[How to complete this task] Every line of the data is to be reproduced exactly.

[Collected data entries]
***
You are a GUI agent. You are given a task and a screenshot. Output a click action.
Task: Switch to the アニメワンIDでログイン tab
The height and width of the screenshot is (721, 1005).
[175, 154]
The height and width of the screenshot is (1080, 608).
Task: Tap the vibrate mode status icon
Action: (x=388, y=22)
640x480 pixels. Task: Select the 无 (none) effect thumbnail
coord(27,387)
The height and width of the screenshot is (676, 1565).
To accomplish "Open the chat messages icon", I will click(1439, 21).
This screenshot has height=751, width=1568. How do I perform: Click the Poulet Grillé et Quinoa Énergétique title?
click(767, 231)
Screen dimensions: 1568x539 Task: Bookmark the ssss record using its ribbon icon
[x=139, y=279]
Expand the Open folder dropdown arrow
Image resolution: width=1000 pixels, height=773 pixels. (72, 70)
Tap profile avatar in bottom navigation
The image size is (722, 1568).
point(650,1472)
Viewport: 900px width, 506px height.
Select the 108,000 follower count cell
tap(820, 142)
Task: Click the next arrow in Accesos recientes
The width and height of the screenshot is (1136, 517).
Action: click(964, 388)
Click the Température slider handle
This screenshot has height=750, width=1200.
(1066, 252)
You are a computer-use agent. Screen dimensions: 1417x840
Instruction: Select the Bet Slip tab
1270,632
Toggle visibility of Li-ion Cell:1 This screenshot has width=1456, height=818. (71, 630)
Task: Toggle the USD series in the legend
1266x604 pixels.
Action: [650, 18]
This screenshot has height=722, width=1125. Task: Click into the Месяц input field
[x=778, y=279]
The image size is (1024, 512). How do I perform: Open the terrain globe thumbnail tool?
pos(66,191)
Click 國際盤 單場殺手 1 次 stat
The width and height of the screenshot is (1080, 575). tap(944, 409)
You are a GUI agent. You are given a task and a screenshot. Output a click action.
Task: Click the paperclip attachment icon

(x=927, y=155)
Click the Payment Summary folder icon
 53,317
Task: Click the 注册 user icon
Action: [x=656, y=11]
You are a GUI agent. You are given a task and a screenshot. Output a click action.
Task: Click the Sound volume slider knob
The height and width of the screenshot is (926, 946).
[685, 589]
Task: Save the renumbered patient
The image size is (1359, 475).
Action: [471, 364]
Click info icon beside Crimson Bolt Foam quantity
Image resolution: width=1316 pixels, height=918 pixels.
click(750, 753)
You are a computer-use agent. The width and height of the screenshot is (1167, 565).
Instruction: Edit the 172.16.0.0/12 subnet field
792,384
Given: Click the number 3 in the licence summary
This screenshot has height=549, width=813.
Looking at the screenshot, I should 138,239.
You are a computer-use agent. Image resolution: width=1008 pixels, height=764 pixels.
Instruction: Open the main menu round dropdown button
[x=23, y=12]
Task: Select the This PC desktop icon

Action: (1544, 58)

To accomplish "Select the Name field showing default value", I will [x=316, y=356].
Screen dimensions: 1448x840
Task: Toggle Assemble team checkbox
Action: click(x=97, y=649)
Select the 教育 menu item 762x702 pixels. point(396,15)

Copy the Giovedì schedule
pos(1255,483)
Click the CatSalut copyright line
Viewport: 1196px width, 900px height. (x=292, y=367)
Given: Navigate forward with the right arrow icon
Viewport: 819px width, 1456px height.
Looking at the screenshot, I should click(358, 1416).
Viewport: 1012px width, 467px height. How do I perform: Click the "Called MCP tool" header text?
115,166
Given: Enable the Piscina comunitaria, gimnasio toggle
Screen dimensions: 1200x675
***
[Exercise answer]
You are a GUI agent. You are given a task and a screenshot. Output a click action.
Task: Switch to the アニメワンIDでログイン tab
The height and width of the screenshot is (721, 1005).
[175, 154]
The height and width of the screenshot is (1080, 608).
Task: Tap the vibrate mode status icon
Action: (x=388, y=22)
640x480 pixels. Task: Select the 无 (none) effect thumbnail
coord(27,387)
The height and width of the screenshot is (676, 1565).
To accomplish "Open the chat messages icon", I will click(1439, 21).
This screenshot has height=751, width=1568. How do I perform: Click the Poulet Grillé et Quinoa Énergétique title?
click(767, 231)
Screen dimensions: 1568x539 Task: Bookmark the ssss record using its ribbon icon
[x=139, y=279]
Expand the Open folder dropdown arrow
Image resolution: width=1000 pixels, height=773 pixels. (72, 70)
Tap profile avatar in bottom navigation
The image size is (722, 1568).
point(650,1472)
Viewport: 900px width, 506px height.
Select the 108,000 follower count cell
tap(820, 142)
Task: Click the next arrow in Accesos recientes
The width and height of the screenshot is (1136, 517).
Action: click(964, 388)
Click the Température slider handle
This screenshot has height=750, width=1200.
(1066, 252)
You are a computer-use agent. Screen dimensions: 1417x840
Instruction: Select the Bet Slip tab
1270,632
Toggle visibility of Li-ion Cell:1 This screenshot has width=1456, height=818. (71, 630)
Task: Toggle the USD series in the legend
1266x604 pixels.
Action: [650, 18]
This screenshot has height=722, width=1125. Task: Click into the Месяц input field
[x=778, y=279]
The image size is (1024, 512). How do I perform: Open the terrain globe thumbnail tool?
pos(66,191)
Click 國際盤 單場殺手 1 次 stat
The width and height of the screenshot is (1080, 575). tap(944, 409)
You are a GUI agent. You are given a task and a screenshot. Output a click action.
Task: Click the paperclip attachment icon

(x=927, y=155)
Click the Payment Summary folder icon
 53,317
Task: Click the 注册 user icon
Action: [x=656, y=11]
You are a GUI agent. You are given a task and a screenshot. Output a click action.
Task: Click the Sound volume slider knob
The height and width of the screenshot is (926, 946).
[685, 589]
Task: Save the renumbered patient
The image size is (1359, 475).
Action: [471, 364]
Click info icon beside Crimson Bolt Foam quantity
Image resolution: width=1316 pixels, height=918 pixels.
click(750, 753)
You are a computer-use agent. The width and height of the screenshot is (1167, 565).
Instruction: Edit the 172.16.0.0/12 subnet field
792,384
Given: Click the number 3 in the licence summary
This screenshot has height=549, width=813.
Looking at the screenshot, I should 138,239.
You are a computer-use agent. Image resolution: width=1008 pixels, height=764 pixels.
Instruction: Open the main menu round dropdown button
[x=23, y=12]
Task: Select the This PC desktop icon

Action: (1544, 58)

To accomplish "Select the Name field showing default value", I will [x=316, y=356].
Screen dimensions: 1448x840
Task: Toggle Assemble team checkbox
Action: click(x=97, y=649)
Select the 教育 menu item 762x702 pixels. point(396,15)

Copy the Giovedì schedule
pos(1255,483)
Click the CatSalut copyright line
Viewport: 1196px width, 900px height. (x=292, y=367)
Given: Navigate forward with the right arrow icon
Viewport: 819px width, 1456px height.
Looking at the screenshot, I should click(358, 1416).
Viewport: 1012px width, 467px height. How do I perform: Click the "Called MCP tool" header text?
115,166
Given: Enable the Piscina comunitaria, gimnasio toggle
Screen dimensions: 1200x675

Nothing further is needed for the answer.